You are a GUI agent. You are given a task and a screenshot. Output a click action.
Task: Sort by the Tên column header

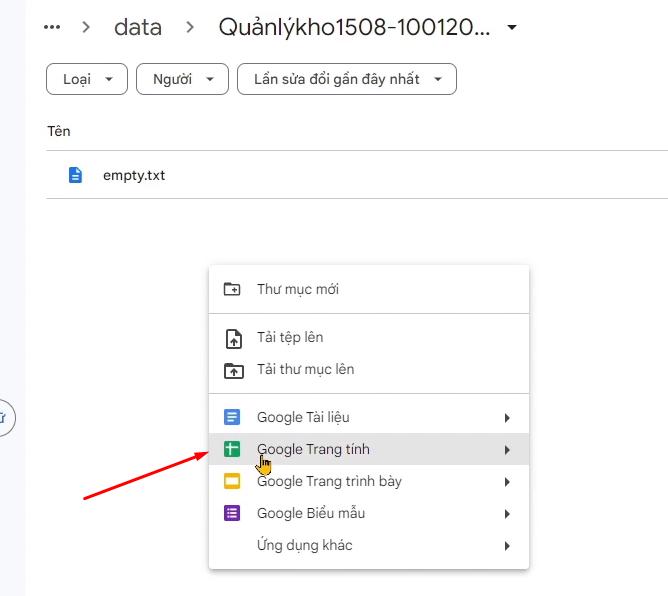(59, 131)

* * *

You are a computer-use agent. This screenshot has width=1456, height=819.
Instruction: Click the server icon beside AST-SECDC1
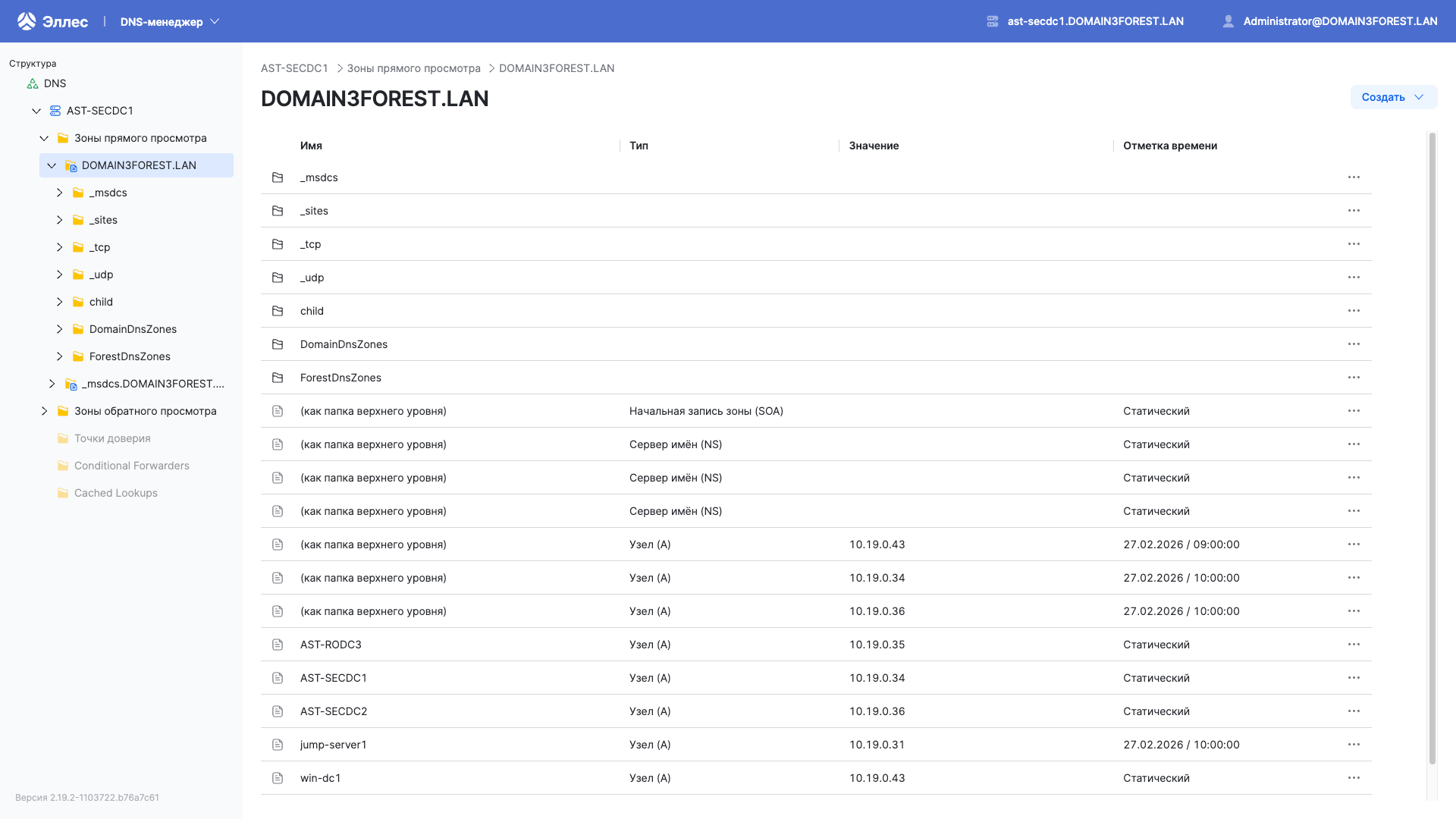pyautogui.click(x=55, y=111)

:: Your instructions ::
Convert the records into a Markdown table with two columns, No. and Text, giving each line its row number and skipping blank lines. Begin at the line that has "You are a computer-use" and stop after the line that has "pyautogui.click(x=55, y=111)". Leave the pictures out.

:: Answer to this problem ::
| No. | Text |
|---|---|
| 1 | You are a computer-use agent. This screenshot has width=1456, height=819. |
| 2 | Instruction: Click the server icon beside AST-SECDC1 |
| 3 | pyautogui.click(x=55, y=111) |